Toute proportion gardée, AAP, quoique opposé idéologiquement au BJP, exploite une stratégie voisine : l’ascendant de son leader charismatique, Arjin Kejrival, inconnu avant son irruption à Delhi en 2013, l’image de l’homme neuf et propre, anticorruption, le contact direct avec les masses via des militants dévoués, et le souci de s’adresser aux plus méprisés (le symbole du parti est le balai…).

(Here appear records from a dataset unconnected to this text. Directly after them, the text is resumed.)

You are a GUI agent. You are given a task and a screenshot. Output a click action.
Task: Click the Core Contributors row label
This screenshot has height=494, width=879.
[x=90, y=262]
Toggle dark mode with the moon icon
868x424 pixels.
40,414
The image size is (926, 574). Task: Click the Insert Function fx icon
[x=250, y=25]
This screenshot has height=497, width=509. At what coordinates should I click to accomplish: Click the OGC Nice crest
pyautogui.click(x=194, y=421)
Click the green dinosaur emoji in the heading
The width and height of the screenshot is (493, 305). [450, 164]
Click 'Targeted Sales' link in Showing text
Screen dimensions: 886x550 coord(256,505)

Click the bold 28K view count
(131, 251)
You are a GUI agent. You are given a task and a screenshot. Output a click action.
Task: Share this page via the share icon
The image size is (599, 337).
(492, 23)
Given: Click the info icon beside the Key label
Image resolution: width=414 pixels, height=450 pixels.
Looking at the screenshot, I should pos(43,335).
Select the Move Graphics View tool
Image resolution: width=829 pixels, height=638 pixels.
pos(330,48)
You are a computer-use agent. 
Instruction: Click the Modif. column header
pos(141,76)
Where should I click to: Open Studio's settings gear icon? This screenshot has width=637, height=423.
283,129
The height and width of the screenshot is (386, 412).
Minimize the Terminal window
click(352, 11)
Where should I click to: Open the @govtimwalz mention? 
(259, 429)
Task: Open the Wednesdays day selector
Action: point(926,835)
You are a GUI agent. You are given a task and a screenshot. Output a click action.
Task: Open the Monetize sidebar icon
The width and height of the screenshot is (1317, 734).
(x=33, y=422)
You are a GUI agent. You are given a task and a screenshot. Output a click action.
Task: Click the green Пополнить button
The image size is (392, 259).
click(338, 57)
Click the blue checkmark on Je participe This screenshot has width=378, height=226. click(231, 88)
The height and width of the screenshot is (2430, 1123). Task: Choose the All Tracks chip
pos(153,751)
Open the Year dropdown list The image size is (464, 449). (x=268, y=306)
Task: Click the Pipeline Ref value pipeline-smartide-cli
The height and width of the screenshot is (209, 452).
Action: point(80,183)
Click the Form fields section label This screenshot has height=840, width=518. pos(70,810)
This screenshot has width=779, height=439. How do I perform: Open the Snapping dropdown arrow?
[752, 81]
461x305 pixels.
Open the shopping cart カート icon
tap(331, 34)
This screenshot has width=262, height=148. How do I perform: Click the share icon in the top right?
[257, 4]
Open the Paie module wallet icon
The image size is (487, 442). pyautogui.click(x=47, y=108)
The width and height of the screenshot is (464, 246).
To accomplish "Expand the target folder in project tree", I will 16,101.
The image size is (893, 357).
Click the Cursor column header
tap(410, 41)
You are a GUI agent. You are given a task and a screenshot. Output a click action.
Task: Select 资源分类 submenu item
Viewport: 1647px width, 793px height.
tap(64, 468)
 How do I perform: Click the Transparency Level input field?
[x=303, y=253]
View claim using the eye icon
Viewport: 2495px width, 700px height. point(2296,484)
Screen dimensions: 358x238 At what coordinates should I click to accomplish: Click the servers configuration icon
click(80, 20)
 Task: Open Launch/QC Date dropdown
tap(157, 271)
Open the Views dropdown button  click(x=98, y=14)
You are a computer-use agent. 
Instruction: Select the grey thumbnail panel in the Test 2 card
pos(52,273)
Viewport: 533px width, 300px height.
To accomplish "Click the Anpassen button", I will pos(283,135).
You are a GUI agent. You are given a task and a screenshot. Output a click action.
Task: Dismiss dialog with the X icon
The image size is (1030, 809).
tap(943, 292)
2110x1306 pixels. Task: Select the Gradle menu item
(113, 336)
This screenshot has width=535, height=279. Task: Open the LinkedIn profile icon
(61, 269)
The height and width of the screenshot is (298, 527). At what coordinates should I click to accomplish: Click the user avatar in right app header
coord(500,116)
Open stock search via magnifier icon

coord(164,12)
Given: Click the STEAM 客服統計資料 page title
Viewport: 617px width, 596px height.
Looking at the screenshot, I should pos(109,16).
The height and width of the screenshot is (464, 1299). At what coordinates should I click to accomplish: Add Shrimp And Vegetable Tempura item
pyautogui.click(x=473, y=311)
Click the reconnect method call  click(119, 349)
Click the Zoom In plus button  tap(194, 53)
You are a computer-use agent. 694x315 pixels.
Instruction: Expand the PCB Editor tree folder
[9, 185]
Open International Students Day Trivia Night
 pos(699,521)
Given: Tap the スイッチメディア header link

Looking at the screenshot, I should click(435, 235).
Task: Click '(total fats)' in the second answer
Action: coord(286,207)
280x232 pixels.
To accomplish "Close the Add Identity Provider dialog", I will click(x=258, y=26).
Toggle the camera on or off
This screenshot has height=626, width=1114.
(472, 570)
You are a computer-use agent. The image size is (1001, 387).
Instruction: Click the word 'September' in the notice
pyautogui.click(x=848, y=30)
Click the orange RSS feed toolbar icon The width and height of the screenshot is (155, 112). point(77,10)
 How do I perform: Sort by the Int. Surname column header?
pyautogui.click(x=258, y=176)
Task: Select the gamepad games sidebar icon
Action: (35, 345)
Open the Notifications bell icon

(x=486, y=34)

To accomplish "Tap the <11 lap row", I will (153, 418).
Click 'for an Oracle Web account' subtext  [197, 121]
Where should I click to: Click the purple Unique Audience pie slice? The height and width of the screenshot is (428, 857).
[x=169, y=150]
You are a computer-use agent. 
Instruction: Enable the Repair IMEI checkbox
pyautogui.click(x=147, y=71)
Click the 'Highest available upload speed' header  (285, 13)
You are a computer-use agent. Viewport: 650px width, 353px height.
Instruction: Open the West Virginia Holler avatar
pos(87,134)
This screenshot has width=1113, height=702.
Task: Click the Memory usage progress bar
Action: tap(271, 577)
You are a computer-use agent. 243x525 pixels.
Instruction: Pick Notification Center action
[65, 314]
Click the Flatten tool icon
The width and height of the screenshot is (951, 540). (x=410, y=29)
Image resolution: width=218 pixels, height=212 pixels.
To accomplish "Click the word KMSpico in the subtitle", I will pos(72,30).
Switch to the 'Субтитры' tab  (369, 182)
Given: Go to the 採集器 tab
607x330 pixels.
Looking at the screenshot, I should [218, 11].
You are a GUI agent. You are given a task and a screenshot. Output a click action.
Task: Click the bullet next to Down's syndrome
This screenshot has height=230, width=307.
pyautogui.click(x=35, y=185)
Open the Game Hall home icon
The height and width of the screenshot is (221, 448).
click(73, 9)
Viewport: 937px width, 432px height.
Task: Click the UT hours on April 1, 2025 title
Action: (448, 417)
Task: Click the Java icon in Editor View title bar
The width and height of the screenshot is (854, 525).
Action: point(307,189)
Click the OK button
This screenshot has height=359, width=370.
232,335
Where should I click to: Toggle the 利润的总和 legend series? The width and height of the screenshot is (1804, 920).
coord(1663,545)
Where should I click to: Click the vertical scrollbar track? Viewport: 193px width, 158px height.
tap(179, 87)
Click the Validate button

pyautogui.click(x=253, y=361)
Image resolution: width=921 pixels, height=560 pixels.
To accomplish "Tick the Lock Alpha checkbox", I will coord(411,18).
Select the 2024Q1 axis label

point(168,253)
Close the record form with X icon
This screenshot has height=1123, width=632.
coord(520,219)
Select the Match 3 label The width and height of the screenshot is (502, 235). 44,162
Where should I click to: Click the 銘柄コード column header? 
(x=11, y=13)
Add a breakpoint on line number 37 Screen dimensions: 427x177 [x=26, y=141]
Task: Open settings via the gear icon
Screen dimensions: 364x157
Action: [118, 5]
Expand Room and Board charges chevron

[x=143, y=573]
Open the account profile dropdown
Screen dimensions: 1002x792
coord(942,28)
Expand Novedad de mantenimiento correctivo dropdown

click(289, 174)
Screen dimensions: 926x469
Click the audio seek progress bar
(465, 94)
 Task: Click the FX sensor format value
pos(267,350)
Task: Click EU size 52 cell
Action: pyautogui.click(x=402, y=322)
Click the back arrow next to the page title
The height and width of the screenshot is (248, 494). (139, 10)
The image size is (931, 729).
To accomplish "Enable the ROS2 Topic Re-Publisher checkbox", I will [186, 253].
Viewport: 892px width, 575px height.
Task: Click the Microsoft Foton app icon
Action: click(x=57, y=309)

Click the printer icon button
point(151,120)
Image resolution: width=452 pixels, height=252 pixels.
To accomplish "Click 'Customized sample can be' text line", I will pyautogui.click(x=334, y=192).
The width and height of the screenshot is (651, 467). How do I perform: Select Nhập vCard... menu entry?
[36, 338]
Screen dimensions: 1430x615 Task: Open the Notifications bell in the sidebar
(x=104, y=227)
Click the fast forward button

Le BJP vise un troisième succès aux élections générales du printemps 2024

Fort d’avoir gagné la bataille idéologique engagée à bas bruit dès le début des années 1990, le BJP va poursuivre sa stratégie gagnante : sous le leadership de Narendra Modi, exposer sans relâche la vision d’un État hindouiste, nationaliste et souverain, ayant vocation à étendre sa présence dans tous les États, y compris ceux qui culturellement lui sont les plus opposés, à savoir le Bengale occidental, le Kerala et Tamil-Nadu au Sud, et par ailleurs, perfectionner le welfarism caritatif religieux en direction des castes/classes les plus défavorisées ; il est symptomatique que le budget pour 2022-2023 présenté fin février 2022 ne marque pas d’inflexions notables par rapport au précédent : négligeant la faiblesse de la demande amoindrie par l’épidémie, il n’offre aucun stimulant aux actions de développement (éducation, santé) et concentre ses efforts sur les entreprises.

Les oppositions au défi de bâtir un contre-pouvoir national

Face à l’enracinement du modèle de société de la New India de Narendra Modi, qui s’éloigne des fondamentaux de la République de l’Inde, les oppositions, sauf à renoncer à tout rôle national, doivent élaborer au plus vite une vision de société alternative au narratif du BJP, fondée sur un ensemble de valeurs : les libertés publiques, le sécularisme, le développement et non le welfarism, le fédéralisme, le pluralisme, et l’indépendance de la justice et des médias.

À ce niveau conceptuel, de nombreux partis, le Congrès, AAP (seul parti régional qui soit à la tête de deux États), TMC (All India Trinamool Congress) au Bengale, DMK (Dravida Munnetra Kazhagam) au Tamil Nadu et CPI(M) (Communist Party of India (Marxist) au Kerala devraient pouvoir se retrouver sur un noyau idéologique. Encore faudrait-t-il que le Congrès, en risque existentiel, abandonne son attitude impériale, qui remonte à Indira Gandhi, vis-à-vis des partis régionaux et que ces derniers haussent leur niveau de réflexion bien au-dessus des stratégies électorales habituelles de castes, de clientélisme et de la distribution de « freebies » (cadeaux).

Face aux candidatures uniques pilotée par le BJP et au mode de scrutin majoritaire à un tour, la seule chance des oppositions pour bousculer le BJP serait de désigner avant les élections un candidat unique dans chaque circonscription, ce qui est possible à condition d’éviter la guerre des égos et de disposer d’un outil d’arbitrage autour d’un leadership clair, ce qui n’existe pas à l’heure actuelle.